Travail à faire -
a - Recopiez le passage du texte sur le contrat de projet allant de « Pour le MUNCI, il » jusqu'à « chômage partiel etc. », en renommant « chômage partiel » en « activité partielle ».
b - Répondez aux questions suivantes à l'aide du texte sur le contrat de projet.
(i) Quelle organisation a lancé la pétition contre le contrat de projet ?
(ii) Selon le sondage publié sur le site, quelle part des informaticiens s'opposait à ce contrat ?
(iii) Quel Premier ministre a finalement écarté ce projet de contrat ?
c - D'après le texte sur le contrat de projet, pourquoi le MUNCI juge-t-il inutile d'accroître exagérément la flexibilité sur le marché du travail ? Répondez en une à trois phrases.

Le contrat de projet est un vieux « serpent de mer » du patronat. Un premier débat mouvementé sur ce contrat avait eu lieu fin 2003 dans notre branche sous l’impulsion du Syntec Informatique (membre actif du MEDEF), suscitant la désapprobation générale des syndicats de salariés. Fait historique sans précédent, une pétition (lancée par la CGT) contre ce contrat avait été signée par plusieurs dizaines de milliers d’informaticiens refusant de devenir des « intermittents de l’informatique »…Un sondage public sur notre site avait montré que 85 % des informaticiens étaient opposés à ce contrat. Après un détour par le rapport Virville, et après avoir été finalement écarté par le Premier Ministre Jean-Pierre Raffarin, ce projet de contrat est réapparu en 2008 pendant les négociations sur la « modernisation du marché du travail », ce qui a finalement donné lieu au CDD-OD dans la loi portant modernisation du marché du travail. Ces dernières années, plusieurs lobbies (par exemple, Institut Montaigne, Croissance Plus ou encore Ethic…) et responsables politiques (par exemple, François Bayrou) ont ensuite proposé un « contrat de travail unique à droits progressifs » (un CDI pouvant être rompu à tout moment par l’employeur sans justifier de motifs économiques ou disciplinaires en s’acquittant d’indemnités de licenciement en fonction de l’ancienneté du salarié). Plus récemment : les entreprises de services veulent toujours plus de flexibilité sur le marché du travail (rapport 2012 de la CPCS : commission permanente de concertation pour les services). L’idée peut paraître séduisante mais, dans la pratique, il y aurait peu de différences entre ce type de contrat et le contrat de projet : le CTU est un contrat précaire déguisé en CDI…

Positions et actions du MUNCI

Pour le MUNCI, il n’y aucune raison d’accroître exagérément la flexibilité sur le marché du travail en raison des (nouveaux) outils offerts à nos employeurs : rupture conventionnelle (qui se pratique le plus souvent à l’initiative de l’employeur), prêt de main d’œuvre à but non lucratif (par exemple, groupements d’employeurs, système des détachements dans l’industrie des jeux vidéos…), chômage partiel etc.

Documents fournis -
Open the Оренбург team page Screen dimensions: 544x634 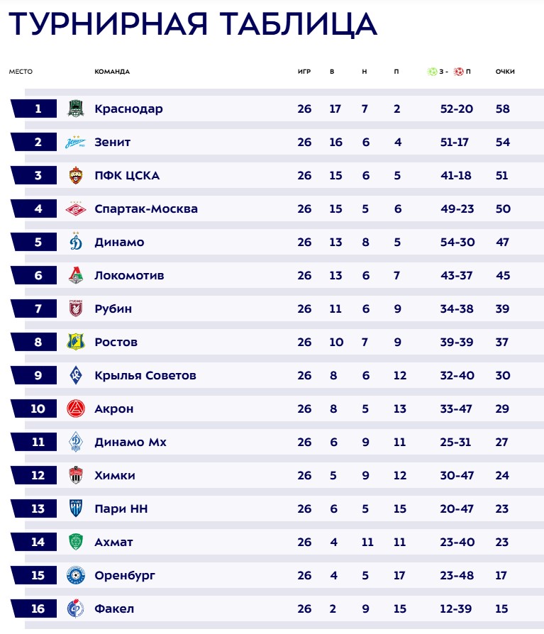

Corrigés détaillés -
a -
Pour le MUNCI, il n’y aucune raison d’accroître exagérément la flexibilité sur le marché du travail en raison des (nouveaux) outils offerts à nos employeurs : rupture conventionnelle (qui se pratique le plus souvent à l’initiative de l’employeur), prêt de main d’œuvre à but non lucratif (par exemple, groupements d’employeurs, système des détachements dans l’industrie des jeux vidéos…), activité partielle etc.

b -
(i) La CGT.
(ii) 85 % des informaticiens.
(iii) Jean-Pierre Raffarin.

c - Pour le MUNCI, les employeurs disposent déjà de (nouveaux) outils de flexibilité. Il s'agit notamment de la rupture conventionnelle, du prêt de main d'œuvre à but non lucratif et du chômage partiel.